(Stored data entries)
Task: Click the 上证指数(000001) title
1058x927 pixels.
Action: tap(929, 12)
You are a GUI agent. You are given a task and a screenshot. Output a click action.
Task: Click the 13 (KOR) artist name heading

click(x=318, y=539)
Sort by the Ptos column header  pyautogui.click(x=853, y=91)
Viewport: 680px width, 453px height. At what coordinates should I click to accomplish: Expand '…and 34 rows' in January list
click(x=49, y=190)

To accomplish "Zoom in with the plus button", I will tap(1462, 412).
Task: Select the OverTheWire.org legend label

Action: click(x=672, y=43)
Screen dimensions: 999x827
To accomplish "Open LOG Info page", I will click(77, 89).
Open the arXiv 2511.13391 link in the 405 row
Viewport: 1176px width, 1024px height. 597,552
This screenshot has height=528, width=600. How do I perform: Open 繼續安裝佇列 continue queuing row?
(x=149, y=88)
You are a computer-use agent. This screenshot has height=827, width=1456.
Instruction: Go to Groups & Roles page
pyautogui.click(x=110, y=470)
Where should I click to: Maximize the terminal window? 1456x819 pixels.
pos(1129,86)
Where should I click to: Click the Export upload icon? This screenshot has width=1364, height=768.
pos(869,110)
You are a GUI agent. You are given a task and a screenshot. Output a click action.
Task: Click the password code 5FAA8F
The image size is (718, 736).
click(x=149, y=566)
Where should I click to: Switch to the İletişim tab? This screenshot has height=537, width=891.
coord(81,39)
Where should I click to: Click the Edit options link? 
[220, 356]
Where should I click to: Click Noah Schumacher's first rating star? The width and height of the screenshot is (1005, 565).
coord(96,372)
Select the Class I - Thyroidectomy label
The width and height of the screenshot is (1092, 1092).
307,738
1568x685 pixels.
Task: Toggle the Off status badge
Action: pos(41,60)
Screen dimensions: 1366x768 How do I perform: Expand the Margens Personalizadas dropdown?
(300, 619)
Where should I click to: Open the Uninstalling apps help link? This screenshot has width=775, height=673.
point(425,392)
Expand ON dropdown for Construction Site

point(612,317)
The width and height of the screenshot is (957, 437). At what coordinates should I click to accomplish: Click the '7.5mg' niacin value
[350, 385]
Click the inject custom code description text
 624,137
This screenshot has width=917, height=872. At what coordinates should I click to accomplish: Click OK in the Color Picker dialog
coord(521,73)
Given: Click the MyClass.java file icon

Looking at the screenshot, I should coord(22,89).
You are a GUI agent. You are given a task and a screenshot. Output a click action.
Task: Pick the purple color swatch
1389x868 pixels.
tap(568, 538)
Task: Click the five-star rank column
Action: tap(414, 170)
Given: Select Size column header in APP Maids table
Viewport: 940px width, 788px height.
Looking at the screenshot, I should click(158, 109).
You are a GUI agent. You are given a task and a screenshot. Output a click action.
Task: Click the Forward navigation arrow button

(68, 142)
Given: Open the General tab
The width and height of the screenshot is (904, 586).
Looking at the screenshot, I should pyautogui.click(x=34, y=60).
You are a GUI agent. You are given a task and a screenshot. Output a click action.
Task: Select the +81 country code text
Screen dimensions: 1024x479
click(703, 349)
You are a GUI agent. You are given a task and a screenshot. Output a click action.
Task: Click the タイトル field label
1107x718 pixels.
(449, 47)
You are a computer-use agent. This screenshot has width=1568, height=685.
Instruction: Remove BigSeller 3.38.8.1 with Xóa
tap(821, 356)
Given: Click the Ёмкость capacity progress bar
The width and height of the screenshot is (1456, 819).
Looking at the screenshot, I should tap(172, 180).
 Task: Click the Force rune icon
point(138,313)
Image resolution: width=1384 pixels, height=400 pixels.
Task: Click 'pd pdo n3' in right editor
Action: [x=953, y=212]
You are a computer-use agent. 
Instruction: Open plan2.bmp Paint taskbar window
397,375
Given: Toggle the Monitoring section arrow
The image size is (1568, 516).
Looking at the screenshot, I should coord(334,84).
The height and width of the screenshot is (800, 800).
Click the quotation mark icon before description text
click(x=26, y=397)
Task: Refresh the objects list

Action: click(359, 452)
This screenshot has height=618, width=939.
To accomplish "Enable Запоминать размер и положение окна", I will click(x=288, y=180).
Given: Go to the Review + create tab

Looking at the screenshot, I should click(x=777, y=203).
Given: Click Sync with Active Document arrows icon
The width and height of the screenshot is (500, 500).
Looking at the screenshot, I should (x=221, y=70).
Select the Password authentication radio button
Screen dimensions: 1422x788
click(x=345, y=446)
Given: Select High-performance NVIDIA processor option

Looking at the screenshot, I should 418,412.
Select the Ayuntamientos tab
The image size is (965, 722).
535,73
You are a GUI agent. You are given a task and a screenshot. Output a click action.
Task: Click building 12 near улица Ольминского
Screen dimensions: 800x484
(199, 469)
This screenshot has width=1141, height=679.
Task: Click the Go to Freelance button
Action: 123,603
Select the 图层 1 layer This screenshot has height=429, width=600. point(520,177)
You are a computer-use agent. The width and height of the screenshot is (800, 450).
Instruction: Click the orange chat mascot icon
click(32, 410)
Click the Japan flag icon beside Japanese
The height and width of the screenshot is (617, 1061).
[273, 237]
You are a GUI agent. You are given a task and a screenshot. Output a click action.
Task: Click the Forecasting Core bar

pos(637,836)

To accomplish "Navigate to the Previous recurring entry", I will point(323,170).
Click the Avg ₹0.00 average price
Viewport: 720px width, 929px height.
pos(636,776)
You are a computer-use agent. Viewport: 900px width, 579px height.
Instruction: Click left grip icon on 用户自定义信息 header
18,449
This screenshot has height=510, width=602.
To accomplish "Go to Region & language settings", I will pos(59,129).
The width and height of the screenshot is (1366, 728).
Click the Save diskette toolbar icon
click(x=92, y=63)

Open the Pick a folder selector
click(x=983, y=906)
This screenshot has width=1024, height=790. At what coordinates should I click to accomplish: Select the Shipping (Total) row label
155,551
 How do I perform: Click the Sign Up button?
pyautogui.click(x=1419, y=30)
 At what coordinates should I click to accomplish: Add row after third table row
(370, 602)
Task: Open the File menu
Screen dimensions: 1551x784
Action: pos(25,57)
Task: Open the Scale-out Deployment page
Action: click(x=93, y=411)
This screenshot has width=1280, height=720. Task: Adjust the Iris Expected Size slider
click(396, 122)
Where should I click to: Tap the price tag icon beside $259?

Exercise details =
Which of the lines in the data contain the string "price"? Return each one.

Written response =
Click the Avg ₹0.00 average price
Where should I click to: Tap the price tag icon beside $259?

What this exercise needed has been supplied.